Heidelberg University: TECHNOLOGY PROJECT WITH HEIDELBERG PARTICIPATION WANTS TO DEVELOP COMPACT CELL-IMAGING FOR EXTENSIVE APPLICATION
How do viral pathogens succeed in penetrating human cells? Which cellular mechanisms do they use to multiply efficiently and, in doing so, how do they change the structure of their host cell? These questions are the focus of a pan-European research project called “Compact Cell-Imaging Device” (CoCID), in which Heidelberg scientists are playing a major role. In order to advance research into viral diseases, the aim of the project is to develop a particularly suitable cell-imaging method – which has so far been of limited access to researchers – for extensive application in medical research. For this purpose, the European Union is funding a consortium of virologists and imaging experts coordinated by University College Dublin (Ireland) with just under 5.7 million euros until the end of 2024. In all, approximately 1.6 million euros will go to Heidelberg University and Heidelberg University Hospital.
fibroblast cell
Soft X-ray microscopy of a human fibroblast cell in 3D volume visualisation. Cellular organelles discriminated based on X-ray absorption coefficient. In green: heterochromatin; blue: euchromatin; yellow: lipid droplets; pink: mitochondria; gray: cell membrane. | © Venera Weinhardt
A particularly high-performance method of cell-imaging is soft X-ray microscopy (SXM), explains Dr Venera Weinhardt from the Centre for Organismal Studies (COS) of Heidelberg University. A physicist, she specialises in innovative X-ray procedures and collaborates with Prof. Dr Ralf Bartenschlager, who is head of the Molecular Virology division at the Department of Infectious Diseases of Heidelberg University Hospital. “SXM makes use of the special properties of the soft X-ray spectrum in order to look into the interior of a single intact cell and generate three-dimensional images of its whole internal structure. That also reveals the changes induced by viral infections,” says Dr Weinhardt. For this reason, soft X-ray microscopy clearly sets itself apart from traditional methods such as electron microscopy, which can visualise individual parts but not the whole cell interior.
So far SXM can only be performed at five research stations worldwide, where the illumination required for this type of microscopy is supplied by huge particle accelerators called synchrotrons. The main feature of CoCID therefore lies in further developing a miniaturised soft X-ray approach which has been patented by SiriusXT, a spin-out company from University College Dublin. It is intended for extensive use in future. “The SXM microscope developed by SiriusXT performs just as well but is many times smaller, less expensive, and still very fast,” explains Dr Weinhardt. The scientist will make a major contribution to optimising the prototype through benchmarking and comparisons with other systems for daily application.

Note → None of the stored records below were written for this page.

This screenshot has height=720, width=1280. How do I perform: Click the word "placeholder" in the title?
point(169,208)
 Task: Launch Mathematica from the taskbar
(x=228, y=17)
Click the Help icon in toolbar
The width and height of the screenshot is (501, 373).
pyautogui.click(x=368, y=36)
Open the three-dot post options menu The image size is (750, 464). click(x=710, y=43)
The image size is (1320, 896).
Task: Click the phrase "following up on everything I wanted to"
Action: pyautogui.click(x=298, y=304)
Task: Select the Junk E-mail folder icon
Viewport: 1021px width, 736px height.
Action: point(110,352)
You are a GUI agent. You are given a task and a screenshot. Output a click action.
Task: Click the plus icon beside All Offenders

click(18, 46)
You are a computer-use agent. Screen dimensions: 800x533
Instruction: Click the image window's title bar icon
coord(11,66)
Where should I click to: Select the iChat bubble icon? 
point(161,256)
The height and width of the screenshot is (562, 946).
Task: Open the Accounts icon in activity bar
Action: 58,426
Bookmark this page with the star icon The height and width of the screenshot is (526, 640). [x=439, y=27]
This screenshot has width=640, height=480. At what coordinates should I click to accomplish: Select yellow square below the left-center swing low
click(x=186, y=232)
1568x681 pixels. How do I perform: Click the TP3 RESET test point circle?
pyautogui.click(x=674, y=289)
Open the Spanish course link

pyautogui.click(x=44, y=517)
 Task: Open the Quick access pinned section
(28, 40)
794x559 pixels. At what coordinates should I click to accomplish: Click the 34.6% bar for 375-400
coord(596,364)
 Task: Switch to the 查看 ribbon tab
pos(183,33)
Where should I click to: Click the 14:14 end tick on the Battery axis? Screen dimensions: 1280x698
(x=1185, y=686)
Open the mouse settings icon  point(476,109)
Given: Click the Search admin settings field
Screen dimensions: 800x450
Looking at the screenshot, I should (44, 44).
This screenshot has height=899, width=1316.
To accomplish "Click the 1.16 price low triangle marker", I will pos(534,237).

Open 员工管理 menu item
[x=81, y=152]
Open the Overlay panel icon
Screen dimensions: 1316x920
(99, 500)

From virological standpoints, the Heidelberg researchers are particularly interested in the potential of the new methodology when researching SARS-CoV-2. Prof. Bartenschlager’s working group is primarily concerned with how the virus reprograms its host cells. According to him, SXM images created under the leadership of Dr Weinhardt at Lawrence Berkeley National Laboratory in California (USA) are already promising in this respect. It also proved possible to generate three-dimensional images of cells infected with SARS-CoV-2 in the framework of a cooperation agreement with the European Molecular Biology Laboratory (EMBL) in Heidelberg. “Through working with these images we have a pretty good idea of what factors play a role with imaging in connection with the virus-infected cells and we can pass these findings on to the CoCID consortium. As soon as the soft X-ray prototype from Dublin is up and running we will also deliver samples of infected cells, enable a direct comparison with available images and provide support in interpreting data,” says Prof. Bartenschlager.
The Heidelberg experts anticipate that a soft X-ray microscopy available for daily use will have clear advantages over existing procedures. For example, the current SXM facilities can only deal with a fraction of the inquiries that come in. Prof. Bartenschlager: “We can’t afford long waits or a time-intensive method when it comes to novel viruses such as SARS-CoV-2, which we learn something new about and which changes on a daily basis.”
Besides scientists from Heidelberg University, the “Compact Cell-Imaging Device” project also involves researchers from Finland, Ireland and Spain. The four-year funding for the project, which started at the beginning of this year, is taking place in the context of the Horizon 2020 programme of the European Union.